Return, from the listing below, each line where the word "computer" appears.
*** Data for analysis ***
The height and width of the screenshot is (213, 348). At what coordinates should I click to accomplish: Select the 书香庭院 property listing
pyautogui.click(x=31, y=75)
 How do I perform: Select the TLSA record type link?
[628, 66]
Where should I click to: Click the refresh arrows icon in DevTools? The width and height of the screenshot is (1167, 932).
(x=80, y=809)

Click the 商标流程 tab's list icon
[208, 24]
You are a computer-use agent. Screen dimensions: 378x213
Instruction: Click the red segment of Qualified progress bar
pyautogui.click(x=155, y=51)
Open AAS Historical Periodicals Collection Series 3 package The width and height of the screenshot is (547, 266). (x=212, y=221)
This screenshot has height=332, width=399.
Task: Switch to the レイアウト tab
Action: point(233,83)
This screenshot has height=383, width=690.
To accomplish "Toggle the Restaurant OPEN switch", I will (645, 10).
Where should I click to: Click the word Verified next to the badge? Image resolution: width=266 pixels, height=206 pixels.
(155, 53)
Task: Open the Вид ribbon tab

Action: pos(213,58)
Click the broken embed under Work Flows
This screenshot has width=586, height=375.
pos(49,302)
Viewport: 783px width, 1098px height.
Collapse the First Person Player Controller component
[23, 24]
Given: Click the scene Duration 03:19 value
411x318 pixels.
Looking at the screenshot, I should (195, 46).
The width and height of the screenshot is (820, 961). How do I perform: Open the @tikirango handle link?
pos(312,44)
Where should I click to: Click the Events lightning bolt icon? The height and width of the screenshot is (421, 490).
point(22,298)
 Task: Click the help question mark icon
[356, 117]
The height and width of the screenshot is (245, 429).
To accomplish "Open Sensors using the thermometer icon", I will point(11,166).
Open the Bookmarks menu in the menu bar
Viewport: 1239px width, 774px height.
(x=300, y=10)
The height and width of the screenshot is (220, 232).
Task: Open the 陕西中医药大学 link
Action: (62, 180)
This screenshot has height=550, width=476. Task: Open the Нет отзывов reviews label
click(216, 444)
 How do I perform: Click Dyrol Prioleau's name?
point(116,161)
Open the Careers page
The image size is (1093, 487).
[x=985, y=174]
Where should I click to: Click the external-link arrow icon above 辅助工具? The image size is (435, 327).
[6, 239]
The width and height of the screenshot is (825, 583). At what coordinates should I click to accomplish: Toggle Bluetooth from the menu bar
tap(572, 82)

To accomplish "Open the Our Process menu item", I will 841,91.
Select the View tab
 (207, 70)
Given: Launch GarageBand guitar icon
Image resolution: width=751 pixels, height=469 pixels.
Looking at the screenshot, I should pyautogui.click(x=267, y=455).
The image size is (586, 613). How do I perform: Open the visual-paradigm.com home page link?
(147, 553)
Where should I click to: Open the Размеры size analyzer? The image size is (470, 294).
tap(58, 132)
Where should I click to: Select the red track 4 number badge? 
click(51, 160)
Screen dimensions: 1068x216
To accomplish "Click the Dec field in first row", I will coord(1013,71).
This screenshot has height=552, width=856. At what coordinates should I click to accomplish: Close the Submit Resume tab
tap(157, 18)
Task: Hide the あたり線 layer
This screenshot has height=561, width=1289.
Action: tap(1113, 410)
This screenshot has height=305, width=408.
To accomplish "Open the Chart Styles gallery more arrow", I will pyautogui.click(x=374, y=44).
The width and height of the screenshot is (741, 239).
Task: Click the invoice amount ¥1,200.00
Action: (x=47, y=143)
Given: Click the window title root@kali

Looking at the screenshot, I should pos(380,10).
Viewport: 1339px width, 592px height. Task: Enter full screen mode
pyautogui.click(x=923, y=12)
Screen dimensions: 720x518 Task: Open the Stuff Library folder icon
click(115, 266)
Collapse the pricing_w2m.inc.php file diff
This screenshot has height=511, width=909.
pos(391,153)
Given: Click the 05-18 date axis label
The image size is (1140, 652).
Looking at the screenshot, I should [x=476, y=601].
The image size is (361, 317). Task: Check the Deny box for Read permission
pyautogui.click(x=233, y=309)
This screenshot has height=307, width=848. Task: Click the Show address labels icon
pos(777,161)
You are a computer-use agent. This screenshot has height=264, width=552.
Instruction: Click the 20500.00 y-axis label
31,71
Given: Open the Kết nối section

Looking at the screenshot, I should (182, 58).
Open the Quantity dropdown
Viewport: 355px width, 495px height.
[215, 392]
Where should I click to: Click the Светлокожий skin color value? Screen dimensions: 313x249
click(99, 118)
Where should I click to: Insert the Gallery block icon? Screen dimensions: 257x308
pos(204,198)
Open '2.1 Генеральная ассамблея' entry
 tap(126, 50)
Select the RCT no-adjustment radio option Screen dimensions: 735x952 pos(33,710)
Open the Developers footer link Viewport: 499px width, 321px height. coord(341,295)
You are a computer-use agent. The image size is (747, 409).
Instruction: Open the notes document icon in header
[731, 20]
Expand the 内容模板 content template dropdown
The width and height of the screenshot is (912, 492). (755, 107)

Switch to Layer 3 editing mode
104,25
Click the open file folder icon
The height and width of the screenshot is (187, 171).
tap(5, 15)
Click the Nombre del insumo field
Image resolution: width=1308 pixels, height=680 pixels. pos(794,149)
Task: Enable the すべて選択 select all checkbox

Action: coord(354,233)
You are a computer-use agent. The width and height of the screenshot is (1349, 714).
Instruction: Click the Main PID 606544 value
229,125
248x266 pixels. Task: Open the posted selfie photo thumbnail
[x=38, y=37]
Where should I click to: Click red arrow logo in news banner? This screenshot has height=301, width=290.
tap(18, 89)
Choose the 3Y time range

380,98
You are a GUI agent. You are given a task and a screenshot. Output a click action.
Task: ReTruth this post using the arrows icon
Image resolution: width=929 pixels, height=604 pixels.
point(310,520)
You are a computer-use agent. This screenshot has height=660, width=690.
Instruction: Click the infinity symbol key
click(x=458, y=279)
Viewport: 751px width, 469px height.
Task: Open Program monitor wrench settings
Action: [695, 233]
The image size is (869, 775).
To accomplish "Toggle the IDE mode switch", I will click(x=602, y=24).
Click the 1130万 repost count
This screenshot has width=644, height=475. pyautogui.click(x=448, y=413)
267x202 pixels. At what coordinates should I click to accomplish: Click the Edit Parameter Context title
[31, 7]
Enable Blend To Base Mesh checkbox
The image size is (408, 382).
*** End of Data for analysis ***
## Response
You are a computer-use agent. Screen dimensions: 378x213
You are a computer-use agent. This screenshot has height=264, width=552.
You are a computer-use agent. The image size is (747, 409).
You are a computer-use agent. The width and height of the screenshot is (1349, 714).
You are a computer-use agent. This screenshot has height=660, width=690.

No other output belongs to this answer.